Data items
------------------------------------
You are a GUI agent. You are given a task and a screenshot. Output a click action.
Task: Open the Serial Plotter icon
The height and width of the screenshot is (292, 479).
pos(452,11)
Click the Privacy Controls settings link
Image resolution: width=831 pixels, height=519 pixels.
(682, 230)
------------------------------------
> ACTIVITY: Your output must contain exactly the lines from the one containing "Task: Open the Serial Plotter icon" to the final line of the data above, and no other text.

> RESULT OF THIS TASK:
Task: Open the Serial Plotter icon
The height and width of the screenshot is (292, 479).
pos(452,11)
Click the Privacy Controls settings link
Image resolution: width=831 pixels, height=519 pixels.
(682, 230)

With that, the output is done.